> _Что сделать_:
1. Определите, соответствуют ли отрывку о Каори Сато утверждения (a), (b) и (c). Для каждого ответьте «да» или «нет» и приведите дословно решающие слова отрывка: (a) бар Каори назывался «Sin»; (b) Каори свободно говорила по-корейски; (c) по паспорту Каори звали Кимико.
2. Выведите без изменений фрагмент отрывка о Каори Сато от слов «Вот еще один» до слов «Я не японка.» включительно.
3. Допишите следующую часть отрывка о Каори Сато, начиная сразу после его последнего предложения.

━━━━━ Выбранный отрывок ━━━━━

Вот еще один персонаж из «Записок гайдзина», прототипа которого больше нет в живых.
Каори Сато была моей подругой два года, в 1997-98. Имела свой бизнес, маленький бар под игривым названием «Sin». По-японски это почему-то произносилось как «Суин», почти «Свин». Я там часто бывал - сначала как рядовой посетитель, а с какого-то момента как привилегированный.
- У меня есть тайна, - сказала Каори в первую же ночь. - Есть что-то такое, чего про меня ни один клиент не знает.
- И что же это? - спросил я, донельзя заинтригованный.
- Я не японка.
- Кореянка? - догадался я.
Она молча кивнула. К тому времени я был уже в курсе о положении этнических корейцев в Японии. Многие из них действительно держали свое происхождение в секрете. В случае Каори это было еще и бизнес-стратегией. Не всякий японец пойдет выпивать в корейский бар. Она совсем не знала корейского языка, была равнодушна к исторической родине, осознавала себя стопроцентной японкой - но и неизбежную свою стигму тоже осознавала слишком хорошо.
О японском гражданстве речь в принципе не шла. Ей стоило большого труда поменять северокорейское на южнокорейское. Помню, как однажды я увидел ее паспорт и удивился, узнав, что по документам она не Каори, а Кимико. Казалось бы, тоже вполне японское имя - но почему-то оно считалось корейским. Фамилия тоже была другой. Псевдоним «Каори Сато» она взяла сама, выбрав и имя, и фамилию попроще, чтобы подозрений ни у кого не возникало.
Из «Кимико» я сделал «Кирико».

━━━━━ Исходные данные ━━━━━

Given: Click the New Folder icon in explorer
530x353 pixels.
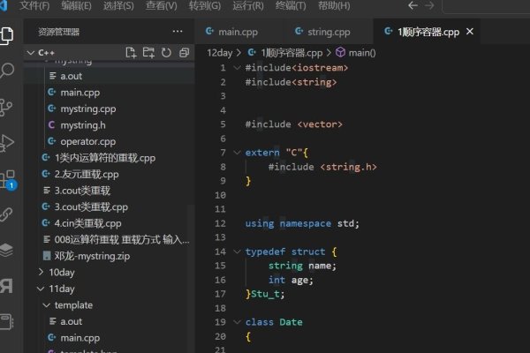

━━━━━

> _Ожидаемые результаты_:
1.
(a) Да: «маленький бар под игривым названием «Sin»».
(b) Нет: «Она совсем не знала корейского языка».
(c) Да: «по документам она не Каори, а Кимико».

2.
Вот еще один персонаж из «Записок гайдзина», прототипа которого больше нет в живых.
Каори Сато была моей подругой два года, в 1997-98. Имела свой бизнес, маленький бар под игривым названием «Sin». По-японски это почему-то произносилось как «Суин», почти «Свин». Я там часто бывал - сначала как рядовой посетитель, а с какого-то момента как привилегированный.
- У меня есть тайна, - сказала Каори в первую же ночь. - Есть что-то такое, чего про меня ни один клиент не знает.
- И что же это? - спросил я, донельзя заинтригованный.
- Я не японка.

3.
История с домогательством, изложенная в рассказе
«Формула политкорректности» - подлинная. Профессор Набаба с острова Бабалогу в миру носил фамилию «Хуг», был родом из республики Бангладеш и действительно служил послом Бангладеш в Японии, пока не спарашютировал профессором в наш университет. По слухам, приставал он ко многим - как к девушкам, так и к молодым людям - но только Каори оказалась достаточно отважной, чтобы придать делу огласку. В итоге профессору дали демократического поджопника, и он спарашютировал далее, на свою бенгальскую родину.
Меня нечасто спрашивают о реальности этой истории. Гораздо чаще - о реальности коктейля «Бурлаки на Фудзи» (на лондонском вечере опять спросили). Всякий раз приходится уговаривать читателей не принимать написанное как руководство к действию и не мешать саке с квасом. И то, и другое - продукт брожения; причем, разного брожения. Только боги знают, как поведет себя такая дьявольская смесь. Впрочем, если кто-то и вправду рискнул смешать и выпить, интересно было бы узнать о впечатлениях.
Каори отнюдь не была такой увлеченной изобретательницей коктейлей, какой я ее нарисовал. Баловалась иногда, не более. Но живо откликнулась на мою просьбу помочь с литературными идеями. Дело было уже после нашего расставания. Хорошо помню, как она взглянула на репродукцию репинских «Бурлаков» и выдохнула: «Кавайсо!» («Бедные!»). Дынная корка, высохшая виноградная гроздь - всё это от нее.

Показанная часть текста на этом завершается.